Task objective
Scale the data from the line containing "Select the word clamp in the lower paragraph" through the end of the data. Write every line out again, requests included. Multiply each answer coordinate by 0.7 and round to whole numbers, with halves going up. Leave the pictures out.

Data extract
________________________________________
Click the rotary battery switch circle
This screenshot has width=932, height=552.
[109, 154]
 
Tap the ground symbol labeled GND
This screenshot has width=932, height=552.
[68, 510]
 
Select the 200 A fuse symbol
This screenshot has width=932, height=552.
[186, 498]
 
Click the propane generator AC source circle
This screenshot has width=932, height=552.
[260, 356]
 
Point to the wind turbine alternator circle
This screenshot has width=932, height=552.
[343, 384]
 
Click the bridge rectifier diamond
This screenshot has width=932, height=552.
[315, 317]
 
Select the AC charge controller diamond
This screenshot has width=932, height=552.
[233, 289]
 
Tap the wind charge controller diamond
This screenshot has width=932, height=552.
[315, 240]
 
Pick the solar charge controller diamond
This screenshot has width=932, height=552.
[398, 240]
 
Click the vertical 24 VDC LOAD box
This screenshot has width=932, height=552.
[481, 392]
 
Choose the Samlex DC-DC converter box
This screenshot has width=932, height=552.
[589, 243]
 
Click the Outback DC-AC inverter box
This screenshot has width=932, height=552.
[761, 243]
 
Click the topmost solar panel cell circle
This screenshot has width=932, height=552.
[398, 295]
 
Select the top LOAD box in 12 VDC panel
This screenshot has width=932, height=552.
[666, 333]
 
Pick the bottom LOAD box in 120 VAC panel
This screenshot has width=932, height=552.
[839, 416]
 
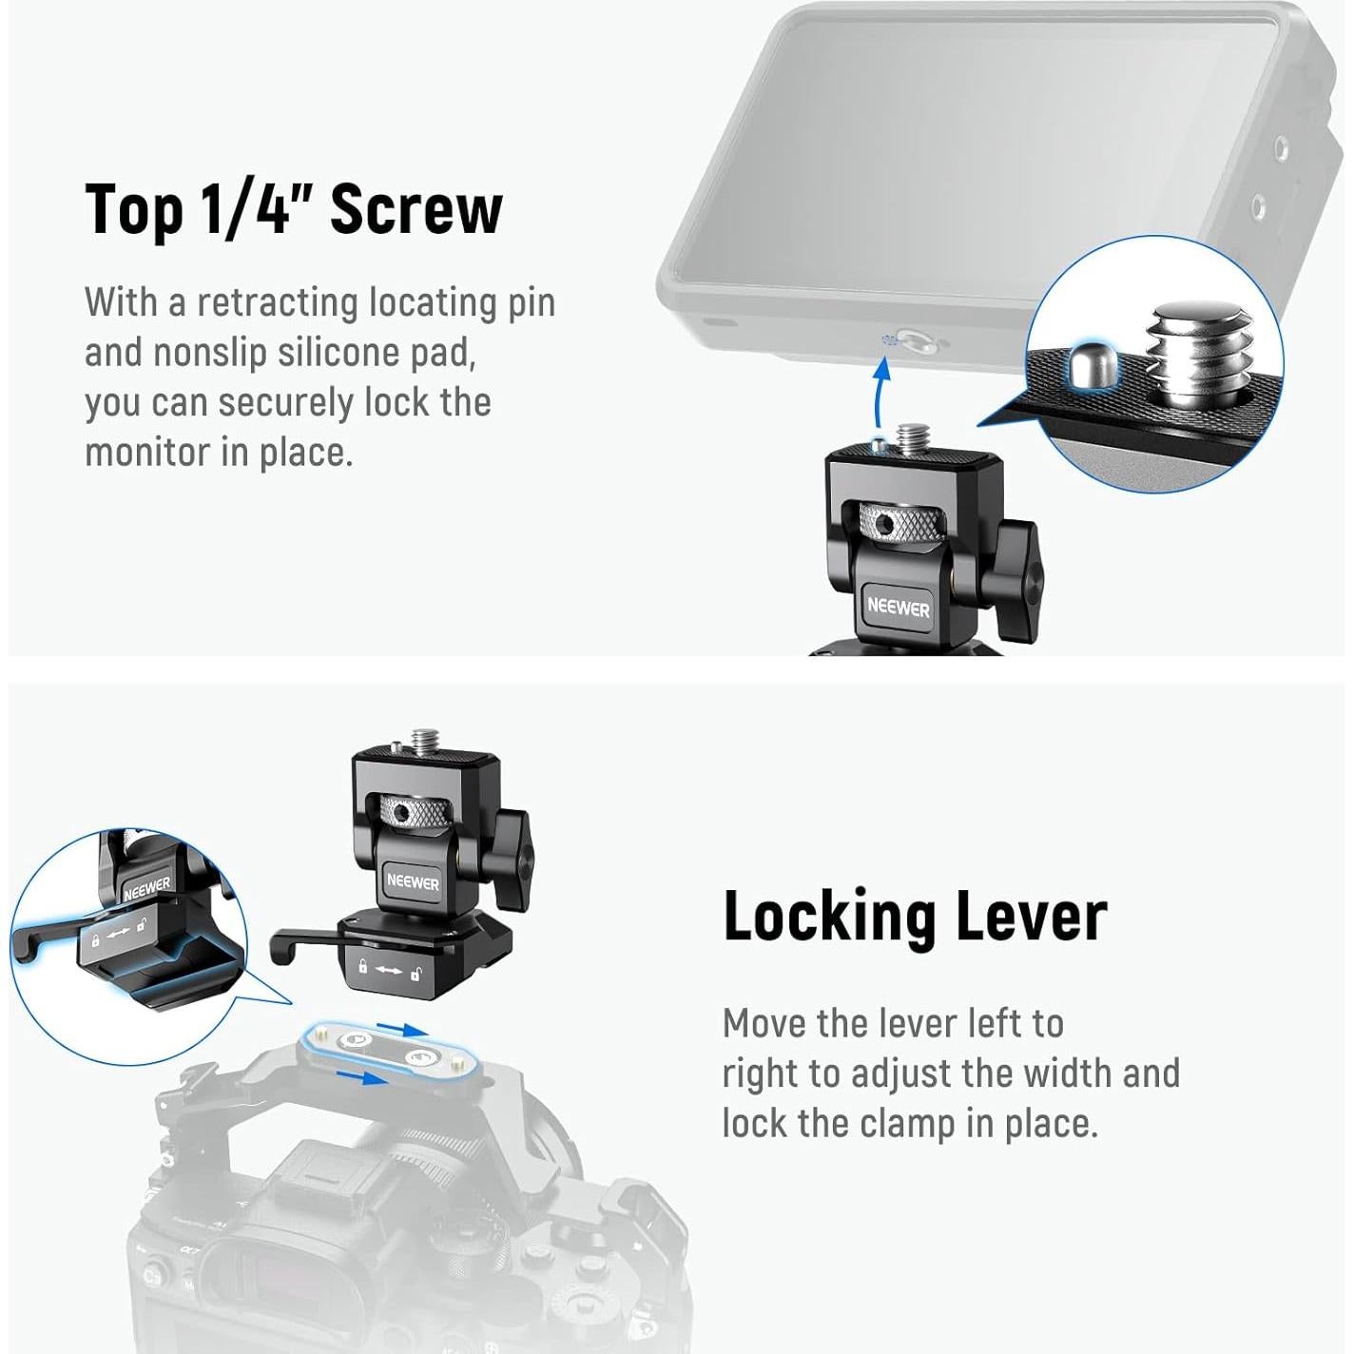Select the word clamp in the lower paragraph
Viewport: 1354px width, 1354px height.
[906, 1125]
________________________________________
Solved exercise
Select the word clamp in the lower paragraph
Viewport: 1354px width, 1354px height.
[634, 788]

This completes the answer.